#### AUSGANGSTEXT

Marie Mitterrand: Ich merke immer wieder, wie nah wir uns und wie gleich wir Menschen doch sind. Auch wenn die Umstände und Lebenswelten völlig unterschiedlich sind, die Teenager im Niger sind im Prinzip nicht anders als die Teenager hier Frankreich. Sie haben die gleichen Wünsche, Ziele und Emotionen. Auch bei ihnen spielen gute Noten, Freundschaften, Liebe, Anerkennung und natürlich das Smartphone eine große Rolle.
Frage: Was wünschen Sie sich für die Zukunft von Yara LNC?
Ich wünsche mir, dass sich das Projekt Schritt für Schritt selbst trägt und ich mich irgendwann zurückziehen kann. Deshalb arbeiten wir auch daran, Einnehmequellen vor Ort zu generieren, zum Beispiel, indem wir mittlerweile auch Kinder aus wohlhabenden Familien in unser Projekt aufnehmen, die für die Ausbildung zahlen und so die Kosten für Kinder aus armen Familien übernehmen. Und natürlich wünsche ich mir, dass es, bis es einmal soweit ist, weiterhin Menschen gibt, wie eben die Mitarbeiter von ZAPF, die den Wert unserer Arbeit erkennen und uns unterstützen.

########

**DEINE AUFGABE 1:** Schreib den Abschnitt des Ausgangstexts von „Marie Mitterrand: Ich“ bis „eine große Rolle.“ Wort für Wort ab.
**DEINE AUFGABE 2:** Welche Kinder nimmt das Projekt laut Ausgangstext inzwischen zusätzlich auf?
Die Einträge stehen für sich und haben mit dem Ausgangstext nichts zu tun.

#### VORHANDENE EINTRÄGE

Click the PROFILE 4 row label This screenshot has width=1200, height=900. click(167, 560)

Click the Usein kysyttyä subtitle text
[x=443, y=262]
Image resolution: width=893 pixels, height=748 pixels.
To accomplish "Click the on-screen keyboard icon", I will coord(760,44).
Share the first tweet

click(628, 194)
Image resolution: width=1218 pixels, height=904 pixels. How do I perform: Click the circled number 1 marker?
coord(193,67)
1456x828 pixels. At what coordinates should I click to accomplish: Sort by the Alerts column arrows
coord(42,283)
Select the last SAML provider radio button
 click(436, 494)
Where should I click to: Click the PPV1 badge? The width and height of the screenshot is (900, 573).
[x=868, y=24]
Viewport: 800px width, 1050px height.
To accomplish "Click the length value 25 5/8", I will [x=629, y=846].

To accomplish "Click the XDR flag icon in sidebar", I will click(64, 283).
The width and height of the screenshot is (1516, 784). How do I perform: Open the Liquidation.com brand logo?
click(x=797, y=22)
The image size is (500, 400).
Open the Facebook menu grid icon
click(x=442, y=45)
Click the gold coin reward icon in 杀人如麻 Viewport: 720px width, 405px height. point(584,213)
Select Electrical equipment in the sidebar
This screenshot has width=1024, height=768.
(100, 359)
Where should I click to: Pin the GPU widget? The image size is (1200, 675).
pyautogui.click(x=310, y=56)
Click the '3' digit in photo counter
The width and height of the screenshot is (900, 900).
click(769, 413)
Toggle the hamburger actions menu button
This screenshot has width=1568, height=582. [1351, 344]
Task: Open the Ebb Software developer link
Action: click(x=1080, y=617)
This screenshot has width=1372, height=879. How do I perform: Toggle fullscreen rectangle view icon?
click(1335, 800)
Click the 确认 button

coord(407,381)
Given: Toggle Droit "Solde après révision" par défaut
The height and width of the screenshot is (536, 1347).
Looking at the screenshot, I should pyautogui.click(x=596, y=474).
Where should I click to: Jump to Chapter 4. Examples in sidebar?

########

**DIE LÖSUNG 1:**
Marie Mitterrand: Ich merke immer wieder, wie nah wir uns und wie gleich wir Menschen doch sind. Auch wenn die Umstände und Lebenswelten völlig unterschiedlich sind, die Teenager im Niger sind im Prinzip nicht anders als die Teenager hier Frankreich. Sie haben die gleichen Wünsche, Ziele und Emotionen. Auch bei ihnen spielen gute Noten, Freundschaften, Liebe, Anerkennung und natürlich das Smartphone eine große Rolle.

**DIE LÖSUNG 2:** Kinder aus wohlhabenden Familien, die für die Ausbildung zahlen und so die Kosten für Kinder aus armen Familien übernehmen.